▶ _CONSIGNE_
Présentez sous forme de liste numérotée les lignes du matériel, de celle qui contient "This screenshot has height=507, width=650." jusqu'à celle qui contient "click(x=801, y=1351)" incluse, en omettant les lignes vides.

----------

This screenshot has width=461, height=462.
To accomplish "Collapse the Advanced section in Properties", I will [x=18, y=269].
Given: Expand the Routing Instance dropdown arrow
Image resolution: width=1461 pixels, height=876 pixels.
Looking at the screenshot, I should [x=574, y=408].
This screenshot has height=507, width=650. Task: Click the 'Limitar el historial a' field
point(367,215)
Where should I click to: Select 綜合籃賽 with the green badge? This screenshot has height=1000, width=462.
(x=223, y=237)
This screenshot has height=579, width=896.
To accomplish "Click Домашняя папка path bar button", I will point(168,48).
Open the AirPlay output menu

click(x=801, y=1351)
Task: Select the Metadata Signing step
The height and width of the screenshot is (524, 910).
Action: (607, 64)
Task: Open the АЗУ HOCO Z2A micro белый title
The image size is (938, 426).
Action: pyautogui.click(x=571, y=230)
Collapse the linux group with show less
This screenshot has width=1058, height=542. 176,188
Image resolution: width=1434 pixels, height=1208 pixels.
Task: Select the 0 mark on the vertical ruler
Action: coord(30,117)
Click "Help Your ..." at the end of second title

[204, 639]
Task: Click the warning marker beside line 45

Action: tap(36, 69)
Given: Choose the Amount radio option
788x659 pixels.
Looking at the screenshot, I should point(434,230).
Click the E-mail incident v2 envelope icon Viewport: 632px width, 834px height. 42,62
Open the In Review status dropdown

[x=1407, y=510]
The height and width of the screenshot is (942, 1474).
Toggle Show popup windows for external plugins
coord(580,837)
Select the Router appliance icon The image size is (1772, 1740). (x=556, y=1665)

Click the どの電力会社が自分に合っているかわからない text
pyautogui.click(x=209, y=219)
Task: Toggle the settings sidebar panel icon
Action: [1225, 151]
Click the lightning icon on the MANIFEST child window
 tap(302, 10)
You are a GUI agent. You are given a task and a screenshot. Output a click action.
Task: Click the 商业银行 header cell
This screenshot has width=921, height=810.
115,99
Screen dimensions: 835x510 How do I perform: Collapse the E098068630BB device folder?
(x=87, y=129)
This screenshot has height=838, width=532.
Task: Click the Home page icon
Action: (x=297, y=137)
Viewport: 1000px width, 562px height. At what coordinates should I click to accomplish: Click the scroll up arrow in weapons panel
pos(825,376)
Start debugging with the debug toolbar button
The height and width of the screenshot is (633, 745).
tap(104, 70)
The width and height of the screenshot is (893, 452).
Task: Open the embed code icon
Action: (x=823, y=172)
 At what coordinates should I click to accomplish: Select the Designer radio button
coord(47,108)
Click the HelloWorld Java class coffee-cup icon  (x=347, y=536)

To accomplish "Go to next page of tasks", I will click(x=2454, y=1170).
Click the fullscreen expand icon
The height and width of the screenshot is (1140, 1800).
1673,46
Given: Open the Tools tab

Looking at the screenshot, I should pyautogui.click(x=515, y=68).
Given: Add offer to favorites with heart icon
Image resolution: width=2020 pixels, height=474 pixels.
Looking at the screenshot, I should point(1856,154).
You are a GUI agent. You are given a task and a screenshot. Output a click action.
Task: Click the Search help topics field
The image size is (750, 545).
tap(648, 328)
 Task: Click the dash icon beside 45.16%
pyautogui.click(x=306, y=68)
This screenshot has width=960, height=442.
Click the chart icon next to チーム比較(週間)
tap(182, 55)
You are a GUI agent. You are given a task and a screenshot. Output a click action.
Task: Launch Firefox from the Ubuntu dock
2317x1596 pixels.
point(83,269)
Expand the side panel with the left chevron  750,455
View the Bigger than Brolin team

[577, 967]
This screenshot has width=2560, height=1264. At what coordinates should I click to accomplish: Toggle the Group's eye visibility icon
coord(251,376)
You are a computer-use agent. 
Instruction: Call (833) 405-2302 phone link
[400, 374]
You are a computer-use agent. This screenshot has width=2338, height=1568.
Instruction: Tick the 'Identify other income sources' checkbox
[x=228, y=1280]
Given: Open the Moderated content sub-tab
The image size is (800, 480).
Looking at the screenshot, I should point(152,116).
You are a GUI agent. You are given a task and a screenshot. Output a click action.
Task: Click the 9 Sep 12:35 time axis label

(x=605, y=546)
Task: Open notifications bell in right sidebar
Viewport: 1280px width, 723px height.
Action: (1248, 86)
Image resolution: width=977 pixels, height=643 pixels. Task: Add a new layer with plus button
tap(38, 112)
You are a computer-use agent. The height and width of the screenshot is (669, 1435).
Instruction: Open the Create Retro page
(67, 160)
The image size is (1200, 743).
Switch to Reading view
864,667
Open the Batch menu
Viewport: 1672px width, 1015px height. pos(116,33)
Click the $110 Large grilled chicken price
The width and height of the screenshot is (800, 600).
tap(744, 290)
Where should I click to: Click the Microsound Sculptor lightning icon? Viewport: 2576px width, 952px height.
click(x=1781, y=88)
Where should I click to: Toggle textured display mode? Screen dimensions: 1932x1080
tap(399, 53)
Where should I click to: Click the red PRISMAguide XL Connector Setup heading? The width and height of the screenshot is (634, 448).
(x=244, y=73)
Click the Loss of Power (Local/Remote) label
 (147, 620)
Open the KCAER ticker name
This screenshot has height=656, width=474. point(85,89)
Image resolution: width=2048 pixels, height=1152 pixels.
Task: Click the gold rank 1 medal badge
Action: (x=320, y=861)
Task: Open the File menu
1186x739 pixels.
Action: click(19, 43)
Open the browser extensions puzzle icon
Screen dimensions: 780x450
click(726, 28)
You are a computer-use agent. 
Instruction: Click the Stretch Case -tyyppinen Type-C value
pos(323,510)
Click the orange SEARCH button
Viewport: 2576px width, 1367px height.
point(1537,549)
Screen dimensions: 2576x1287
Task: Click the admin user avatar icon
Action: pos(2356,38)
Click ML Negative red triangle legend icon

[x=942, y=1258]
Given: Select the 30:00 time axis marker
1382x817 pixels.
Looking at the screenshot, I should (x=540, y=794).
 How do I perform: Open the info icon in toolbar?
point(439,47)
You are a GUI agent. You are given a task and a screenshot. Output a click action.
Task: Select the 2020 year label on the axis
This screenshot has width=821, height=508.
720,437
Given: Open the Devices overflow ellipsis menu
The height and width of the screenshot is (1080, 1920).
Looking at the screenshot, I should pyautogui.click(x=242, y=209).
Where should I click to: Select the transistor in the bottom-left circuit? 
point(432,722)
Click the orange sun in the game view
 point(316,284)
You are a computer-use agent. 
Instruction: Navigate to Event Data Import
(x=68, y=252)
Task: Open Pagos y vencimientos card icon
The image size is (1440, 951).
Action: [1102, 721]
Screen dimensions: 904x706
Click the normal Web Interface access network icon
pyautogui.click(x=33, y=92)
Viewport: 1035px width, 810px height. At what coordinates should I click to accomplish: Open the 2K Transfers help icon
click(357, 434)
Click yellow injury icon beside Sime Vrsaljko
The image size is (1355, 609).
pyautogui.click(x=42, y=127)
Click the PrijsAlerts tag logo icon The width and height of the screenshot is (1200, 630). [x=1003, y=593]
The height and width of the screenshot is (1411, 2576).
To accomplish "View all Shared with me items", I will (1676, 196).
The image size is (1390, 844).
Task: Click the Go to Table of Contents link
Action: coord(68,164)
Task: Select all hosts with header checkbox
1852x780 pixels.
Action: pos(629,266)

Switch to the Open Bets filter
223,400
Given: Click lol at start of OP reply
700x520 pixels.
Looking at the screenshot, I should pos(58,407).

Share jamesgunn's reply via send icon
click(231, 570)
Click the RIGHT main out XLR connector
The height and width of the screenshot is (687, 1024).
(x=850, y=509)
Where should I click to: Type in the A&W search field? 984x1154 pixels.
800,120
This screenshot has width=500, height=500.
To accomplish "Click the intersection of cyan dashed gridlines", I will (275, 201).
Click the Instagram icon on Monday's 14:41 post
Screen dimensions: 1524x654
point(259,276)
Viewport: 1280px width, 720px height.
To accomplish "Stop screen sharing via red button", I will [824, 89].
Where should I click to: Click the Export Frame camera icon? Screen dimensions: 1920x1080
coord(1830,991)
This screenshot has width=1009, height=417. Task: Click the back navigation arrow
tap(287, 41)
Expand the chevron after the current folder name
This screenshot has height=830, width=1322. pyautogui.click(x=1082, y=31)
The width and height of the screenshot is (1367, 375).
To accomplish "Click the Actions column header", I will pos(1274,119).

----------

▶ _RÉSULTAT ATTENDU_
1. This screenshot has height=507, width=650. Task: Click the 'Limitar el historial a' field
2. point(367,215)
3. Where should I click to: Select 綜合籃賽 with the green badge? This screenshot has height=1000, width=462.
4. (x=223, y=237)
5. This screenshot has height=579, width=896.
6. To accomplish "Click Домашняя папка path bar button", I will point(168,48).
7. Open the AirPlay output menu
8. click(x=801, y=1351)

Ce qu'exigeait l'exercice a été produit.